In this article, we’ll discuss the visitation rights of disabled adults who have an adult guardianship. We’ll answer the questions, “Can legal guardians stop visitation rights?” and “What are the adult guardianship visitation laws for 2019?” Each state has slightly different procedures for legal guardianship, so be sure to research Illinois law thoroughly.

How does guardianship work in Illinois?

When an adult is no longer able to make safe, reasonable decisions, an Illinois court can appoint an individual, relative or non-relative, to serve as a legal guardian. This legal relationship removes some or all legal decision-making rights of the incapacitated person, deeming him or her legally unable to provide for his or her own physical, emotional, medical and residential needs. Once an adult is given a legal guardian, he or she does have the right to visit and communicate with the important people in his or her life.  For more, check out our article: Illinois Guardianship Explained.

Disabled adult’s right to contact with loved ones in Illinois guardianship

An incapacitated adult who has a legal guardian, oftentimes referred to as a “ward,” does have the right to have contact with his or her parents, children, siblings, and others. This right includes but is not limited to personal visits, verbal or written conversations, email, and texting. In some legal guardianship cases, a ward’s family members or friends may disagree with the legal guardian’s decisions regarding the ward’s care. When tensions and disagreements rise, a guardian may try to block visitation by the ward’s friends and family. Illinois law protects these individuals from unfair visitation limitations.

Who may petition for guardianship visitation in Illinois?

Effective January 1, 2019, the Adult Guardianship Visitation Act (HB 04687) “expands who may petition a court for visitation of a ward of the state after the ward’s guardian has denied it to include a spouse, adult grandchild, parent or adult sibling.” Prior to this change, only adult children could petition for visitation.

How do Illinois courts determine whether to allow guardianship visitation?

The Illinois Probate Act allows an adult child, spouse, adult grandchild, parent or adult sibling of a ward to petition the court if he or she believes that his or her parent’s legal guardian is unreasonably preventing visitation. If  an Illinois court finds visitation to be in the best interests of the ward, it may order the guardian to allow visitation.

Essentially, Illinois court has to decide if the ward, if competent, would have wanted to engage in visitation with the adult child. If the court is unable to determine a stance, the court will review the following factors to determine the ward’s best interests:

  1. The reason and nature of the proposed visitation,
  2. The benefit or necessity of the visitation,
  3. The possible risks and other consequences of the proposed visitation,
  4. Available alternatives and their risks, consequences, and benefits, and
  5. Any other information, including the views of family and friends.
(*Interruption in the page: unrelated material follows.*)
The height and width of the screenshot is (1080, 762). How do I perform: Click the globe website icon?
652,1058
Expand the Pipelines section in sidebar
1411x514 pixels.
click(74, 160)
For example, if the legal guardian claims the ward’s child only visits his or her parent to ask for money, the Illinois court would evaluate the validity of this statement, possibly through financial auditing or personal interviews with the child’s siblings.

When can a guardian restrict family visitation with the ward?

On the other hand, it is the legal guardian’s job to protect and assist the disabled adult with important aspects of his or her life, including limiting contact with individuals who only mean the ward harm. Guardians do have the ability to restrict other people’s contact with the protected person in some circumstances, including:

  • If the protected person expresses to the guardian and at least one other person (who is not affiliated or related to the guardian or protected person) that the protected person does not want to have contact with a particular person;
  • If there is a court order authorizing the guardian to restrict contact with the particular person;
  • If there is an investigation or court proceeding concerning alleged abuse by the particular person and the guardian believes it is in the protected person’s best interest to restrict contact;
  • If the guardian determines that the protected person is being harmed (physically, emotionally, or mentally) by the particular person; the guardian is required to file a petition with the court within 10 days of restricting contact if this basis is used, unless there is already a pending investigation or court proceeding concerning the alleged abuse; or
  • If a treatment plan or plan of care finds that contact between the protected person and another particular person would be detrimental to the health and well-being of the protected person; the guardian must file a notice within 10 days of restricting contact if this basis is used.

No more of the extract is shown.